According to the journalists surveyed by IMI, the terrorists did not leave them much of a choice, so they were forced to make such video messages. These video messages were not spontaneous: the Russian journalists told them what exactly to say in front of the camera. For instance, the journalist of Lutsk newspaper «VolynPost» Serhiy Shapoval, who was abducted in Donetsk and held hostage from April 26 to May 18 in the building of Donetsk oblast state administration, was forced to say in front of the camera that at that moment he was in Solviansk (Donetska oblast) working on reports. According to him, he was told he would get food and be able to call his family and the tortures would stop if he agreed to make fake video messages, which were recorded by the Russian journalists from "Anna News" and the camera operator of the TV channel "Donbaska Rus." The video they recorded was made available online on a YouTube page of one of the insurgents, where it was found by Shapoval’s family members.  

Later, the journalist was forced to create a Youtube account, and the TV channel  “Donbaska Rus” was recording Shapoval’s video messages and made them available on Serhiy’s account.  

According to the photo correspondent from Kolomya Yevhen Hapych, who on April 22-25 was held in captivity in Svaliansk, LifeNews journalists forced him to acknowledge he was from UNA-UNSO. They promised to release him as soon as he would give a comment to the LifeNews journalists. The LifeNews journalist asked him in front of the camera whether it was true that during the search the gunmen found a package of UNA-UNSO leaflets on him, and Hapych said it was just one leaflet; the LifeNews journalist asked him again, if it was a package, and Hapych responded that the question was about something that did not exist; the LifeNews journalist said, “We are getting no story here”. After that, Hapych was allowed to leave.

The journalist of the TV channel ZIK Maks Osovsky, who detained by the terrorists on a checkpoint in the town of Shchastia near Luhansk, when he was covering the presidential elections in Ukraine on May 25, was forced to record for the so-called news agency “Anna News” a video message that he was working for Ukrainian TV channels to cover the electoral events one-sidedly. He refused to talk to Russian TV channels, but he agreed to talk to the “Anna News” journalist and was told that they would not beat him. In a day and a half he was released from captivity. Osovsky pointed out that he agreed to record the video as he knew that his colleague, Viacheslav Bondarenko, captured together with him, got severely beaten.

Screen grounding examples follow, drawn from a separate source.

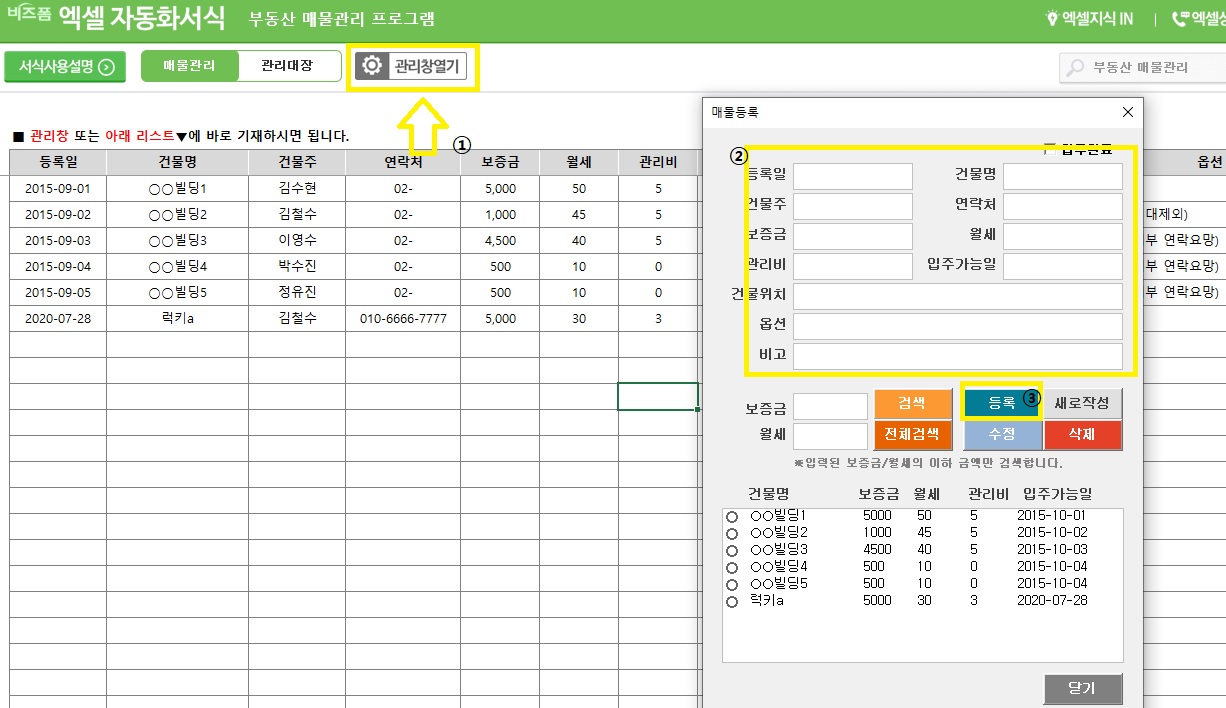This screenshot has width=1226, height=708.
Task: Click the magnifier icon in the search box
Action: [1076, 68]
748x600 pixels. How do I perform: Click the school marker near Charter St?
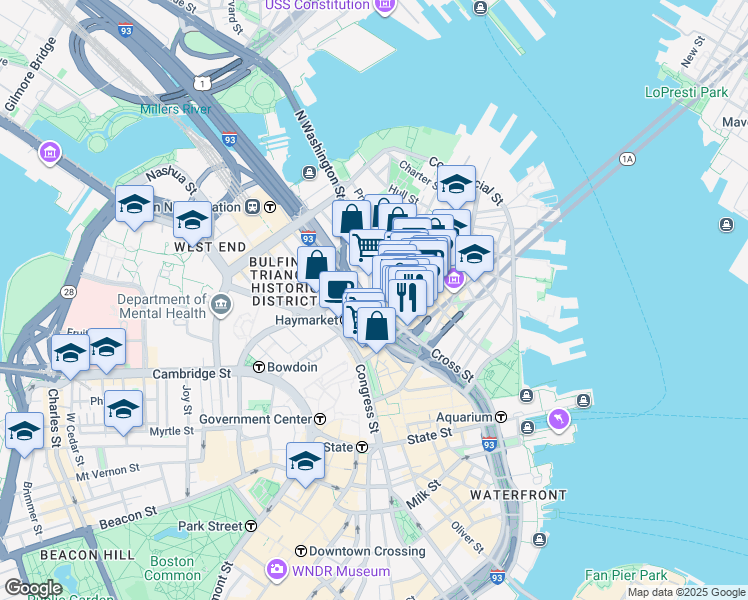pyautogui.click(x=456, y=184)

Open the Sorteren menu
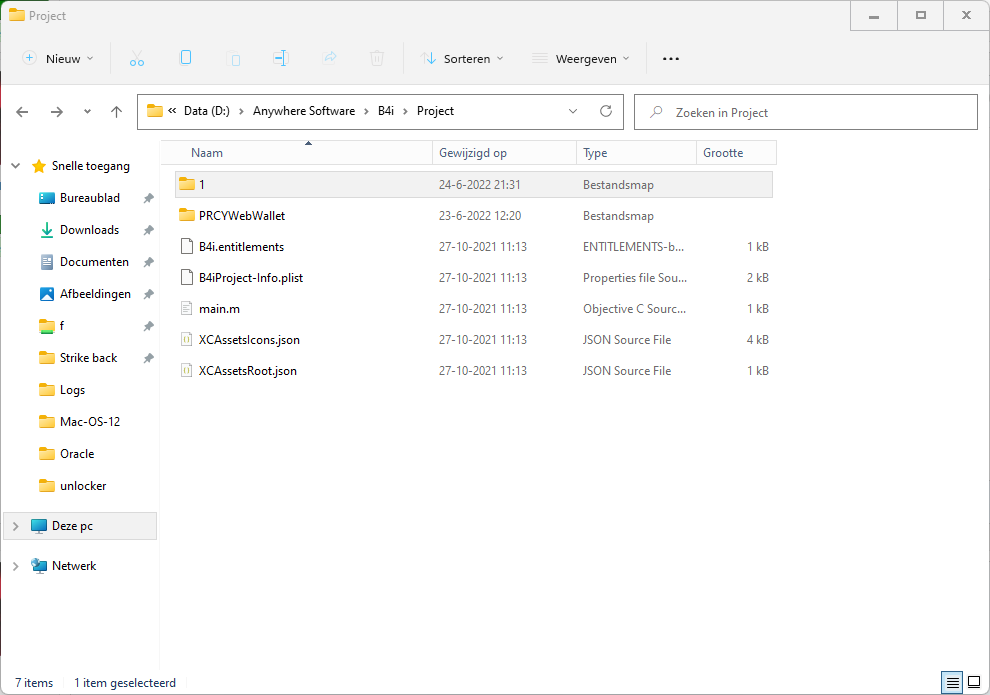[463, 59]
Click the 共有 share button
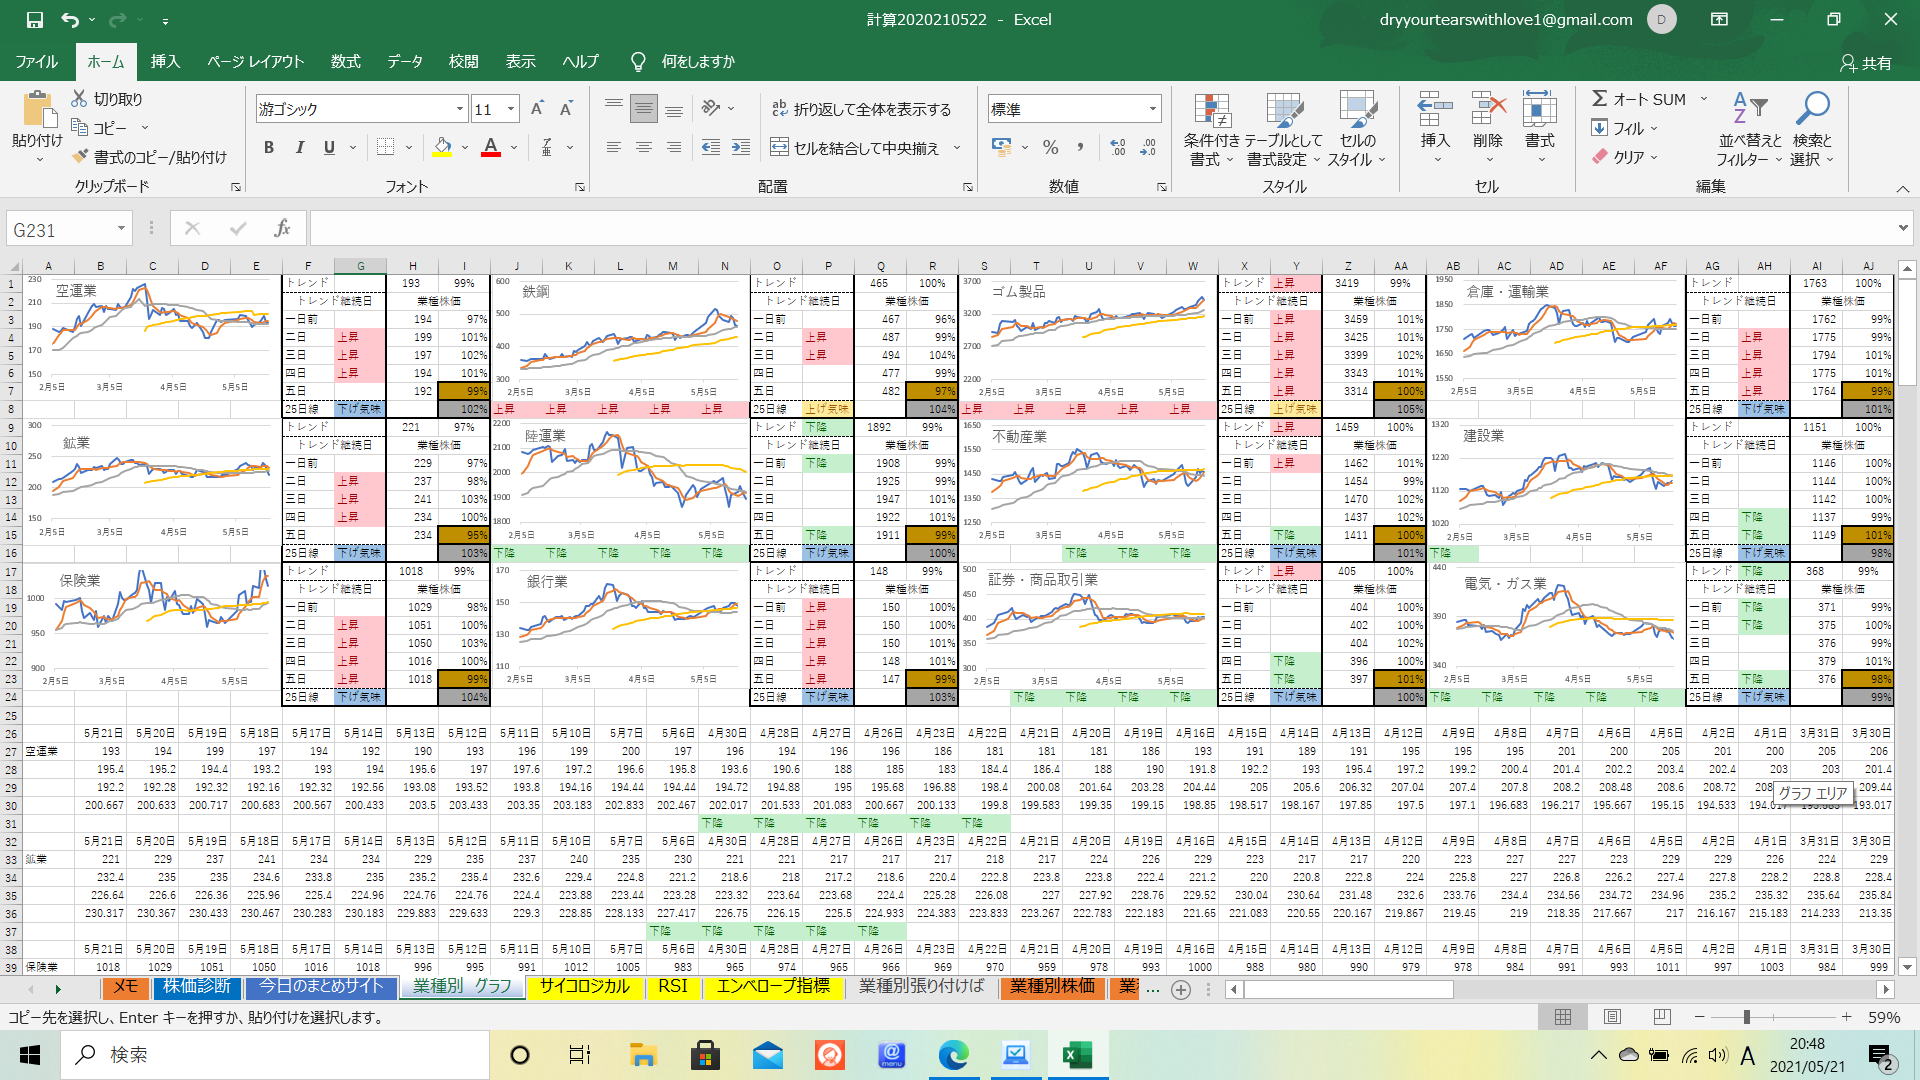1920x1080 pixels. [x=1866, y=63]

Hromadske TV’s journalist of Anastacia Stanko and camera operator Illia Bezkorovainy, who on June 30 were captured by the gunmen of the self-proclaimed Luhansk People’s Republic, also were offered to give an interview to LifeNews, but they refused. To this the LPR press secretary told them they were in no position to refuse but they did, nevertheless. 

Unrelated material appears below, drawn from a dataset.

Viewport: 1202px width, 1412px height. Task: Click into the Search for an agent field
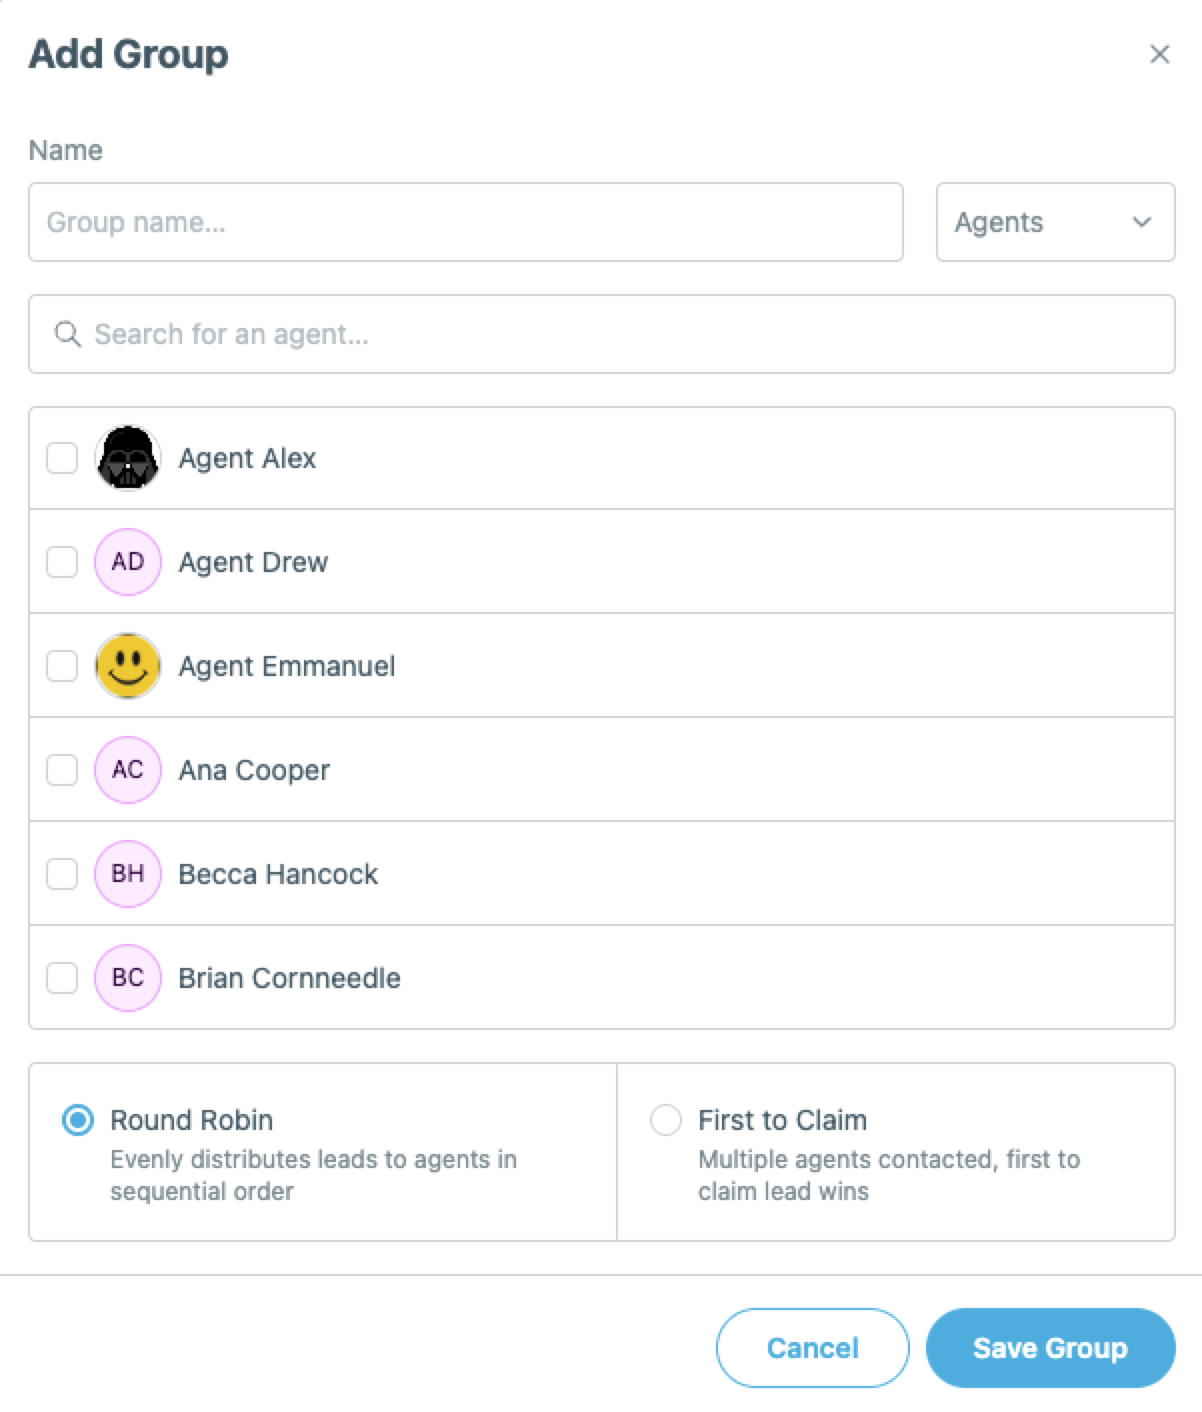[602, 334]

The Ukrainian journalist and fixer for CNN Anton Skyba, who spent in the terrorists’ captivity 4 days fron July 22 to 26, was also supposed to talk to the LifeNews journalists. As a matter of fact, it was a condition for his release: as soon as they would record an interview with him they would take him to a safe place.

In his comment, the IMI media lawyer Roman Holovenko pointed out that creation of such fake news stories through coercion of hostages against their will is not only violation of their human rights – it is outright aiding and abetting to the terrorists, especially if such fake interviews were a condition for the hostage’s release or cease of tortures. According to him, these cases are clear examples of how some Russian media outlets are actively cooperating with the terrorists and engage in the informational warfare, which has been an important aspect for all terrorist movements. Such news stories  are aimed to create a positive image of the terrorists (for instance, when the hostages are forced to say that they are treated nicely), or to form the image of an enemy (for instance, when the hostages are forced to call  themselves members of UNA-UNSO). Holovenko believes that the specificity of the informational activity of DPR and LPR terrorists is that they aim their message not to the civilian population that is hostile to them, but to the populations of the Russian Federation and Ukraine that may support them.